Если случится, что этот долгожданный Художник Телеви­дения, о приходе которого мы мечтаем и ждем, чтобы он собрал в кулак и послал в одному ему ведомом направлении все силы, все отличные “природные данные” телеискусства,— если он так и не явится, может наступить час, когда телекамера, телеобъектив, телеэкран как бы вступят в заго­вор со зрителем и направят все эти свои изначальные свойства против тех, кто обращался с ними и робко, и неискусно, и—прежде всего!—не вполне нравственно...

Итак, в сложном—обоюдном—процессе, каким является встреча телевидения и зрителя, как нигде звучит и господ­ствует нравственная тема. Да, это так. И я действительно убежден, что ни один вид зрелища, искусства, средства общения между людьми (назовите как хотите) не живет в такой степени по законам нравственного кодекса, как телеви­дение...

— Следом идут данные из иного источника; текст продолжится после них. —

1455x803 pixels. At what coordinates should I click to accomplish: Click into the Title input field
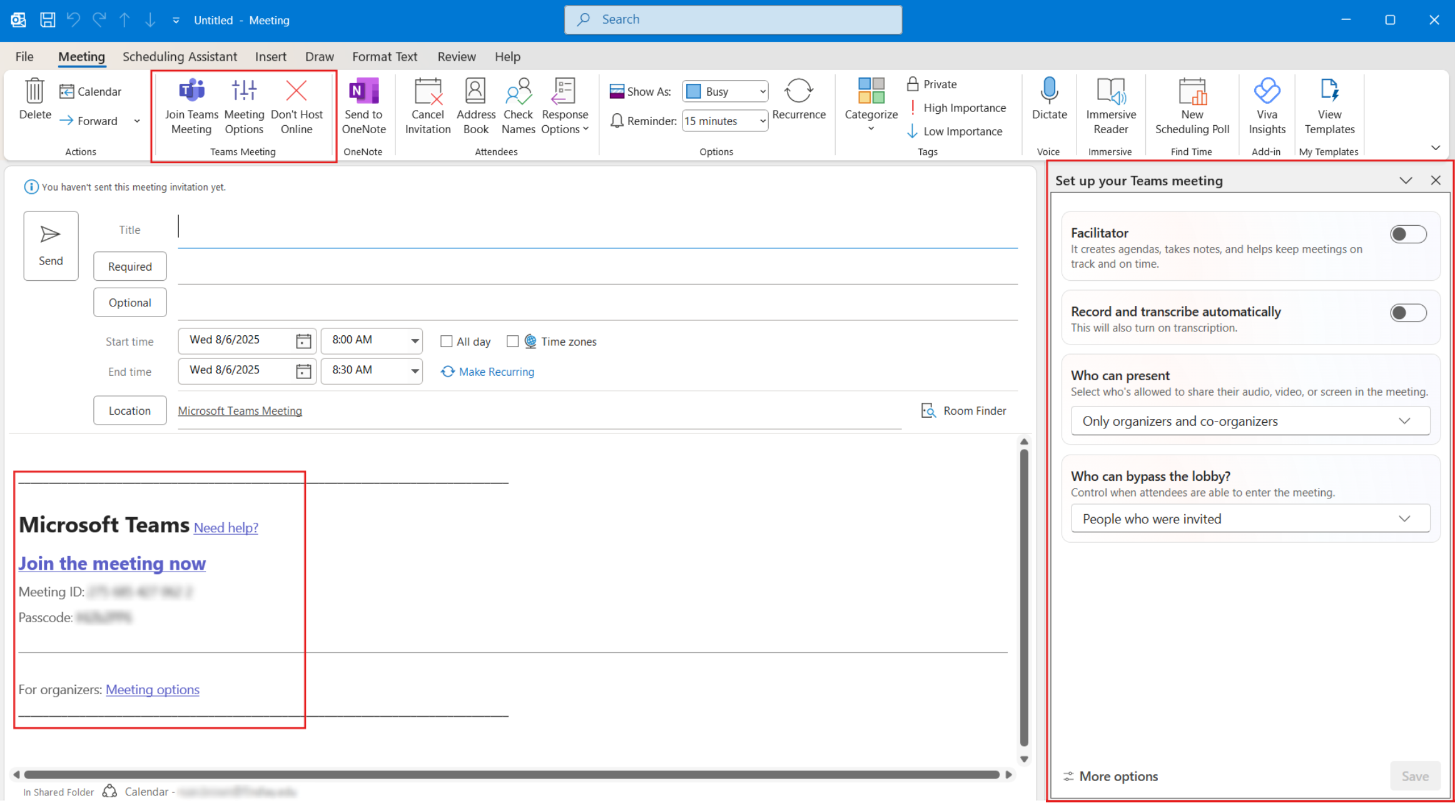[x=597, y=230]
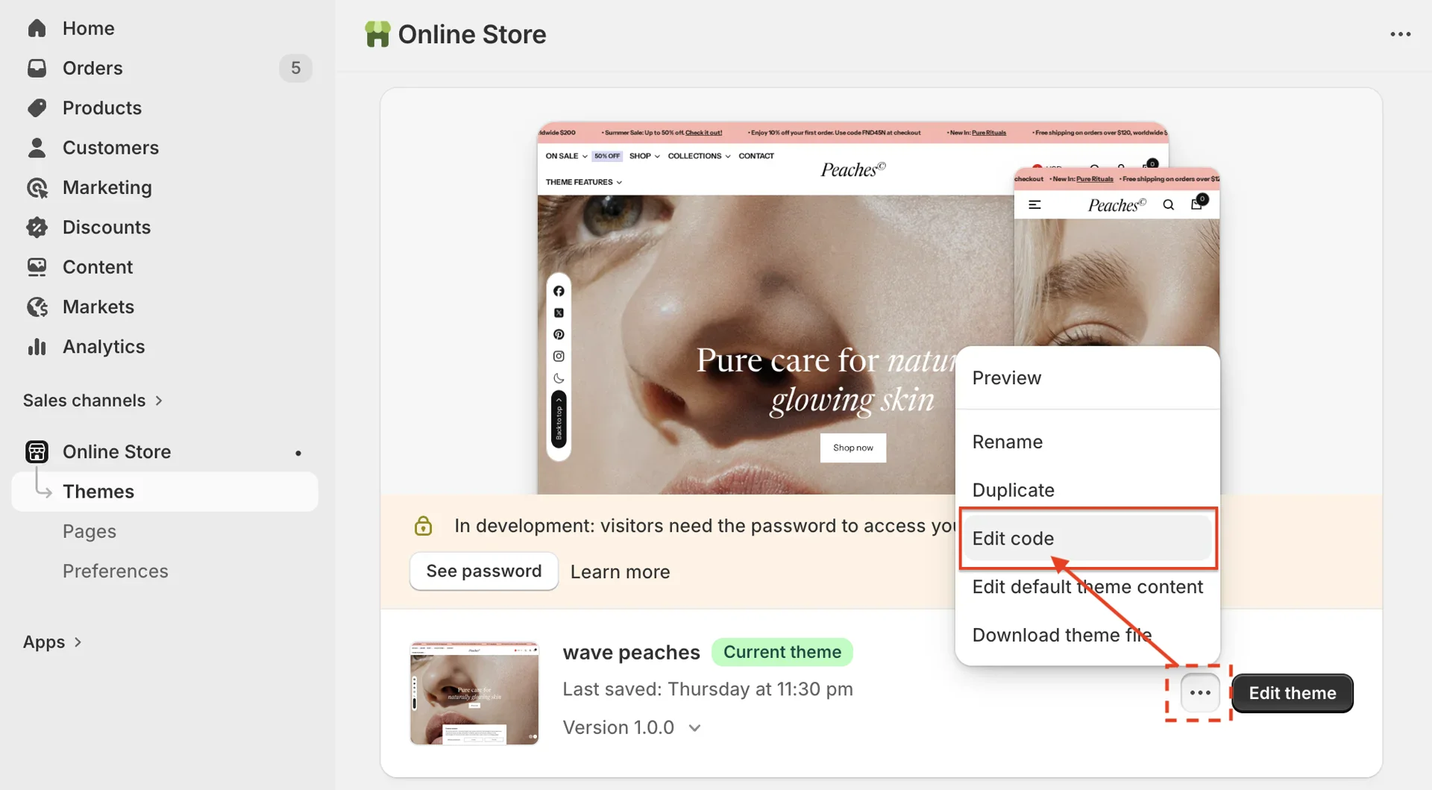Select Edit code from the menu

[x=1013, y=538]
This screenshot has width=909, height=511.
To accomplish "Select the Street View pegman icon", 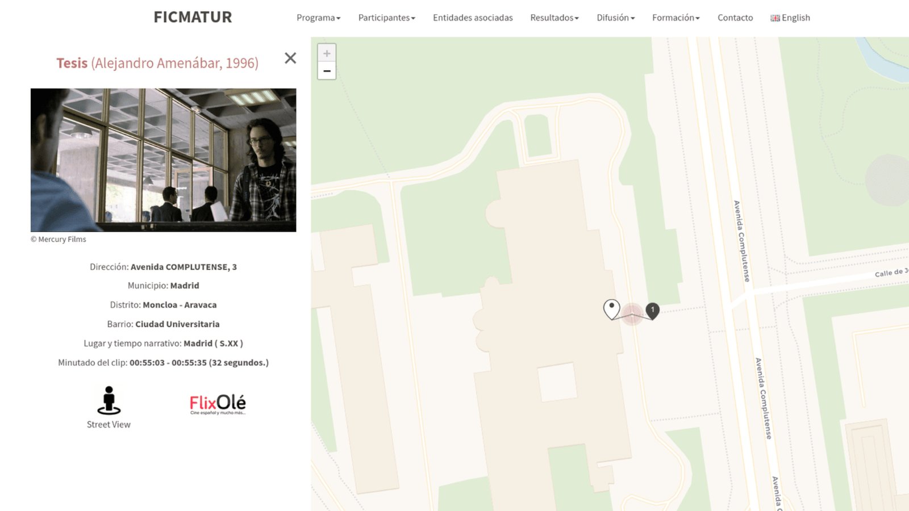I will pyautogui.click(x=109, y=400).
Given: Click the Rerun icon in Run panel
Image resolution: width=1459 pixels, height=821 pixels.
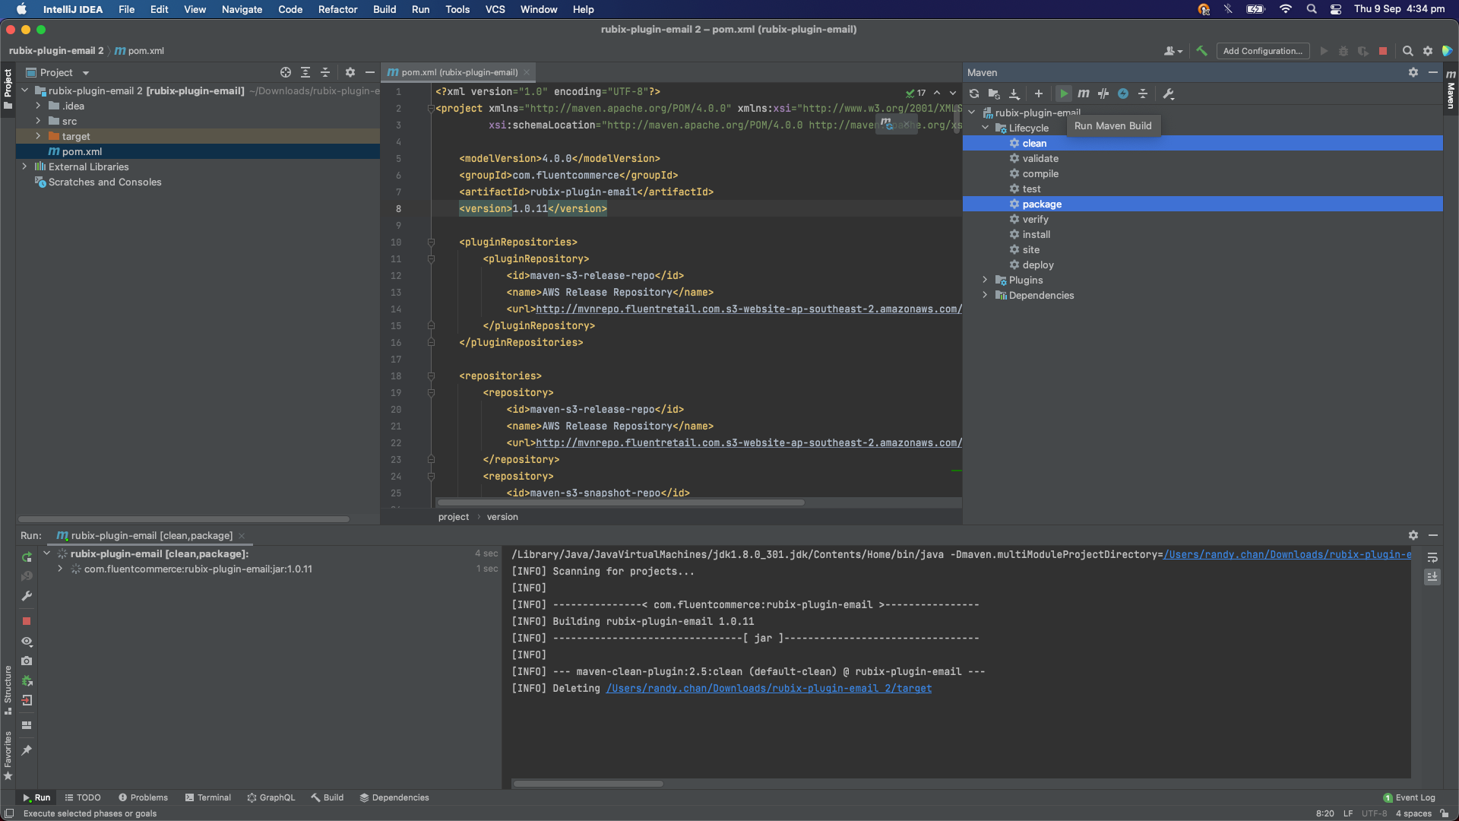Looking at the screenshot, I should point(27,557).
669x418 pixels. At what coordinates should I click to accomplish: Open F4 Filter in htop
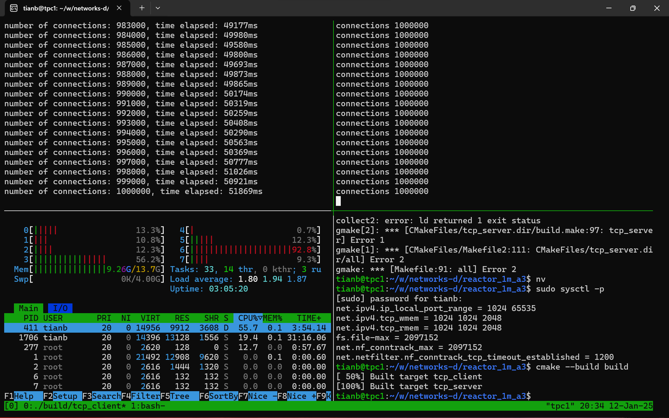tap(145, 396)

Нравственный кодекс здесь не только находится в глубо­ком внутреннем единстве, родстве с кодексом художественно­сти. Нравственный кодекс здесь стоит как бы на защите художественности.

Телевидение—искусство высочайшего нравственного по­тенциала—таким видится его будущее.

Нравственный кодекс телевидения...

На телевизионные студии приходит много писем. Разных. Есть и такие, авторы которых берут на себя роль доброволь­ной цензуры, и особенно—цензуры нравов.

“Моя жена насмотрелась неореалистических фильмов и стала мне изменять. Прошу прекратить показ по телевидению зарубежных картин!”

“Моему сыну тринадцать лет, и я заметил—когда на экране целуются, у него краснеют уши... Долго ли еще телевидение будет развращать моего ребенка?”

Мне рассказывали товарищи с Московской студии телеви­дения, как мешает их работе, особенно каждой попытке сделать что-то новое или по-новому, это пристальное око ханжи, добровольно взявшего на себя охранительные функции. Он, ханжа, тоже хочет навязать телевидению свой “нравственный кодекс”, нудный, бездарный и, конечно, неис­кренний.

Так вот. Автор надеется на своего читателя. Автор не станет объяснять, что нравственный кодекс телевидения с нравственным кодексом обывателя не имеет ничего общего.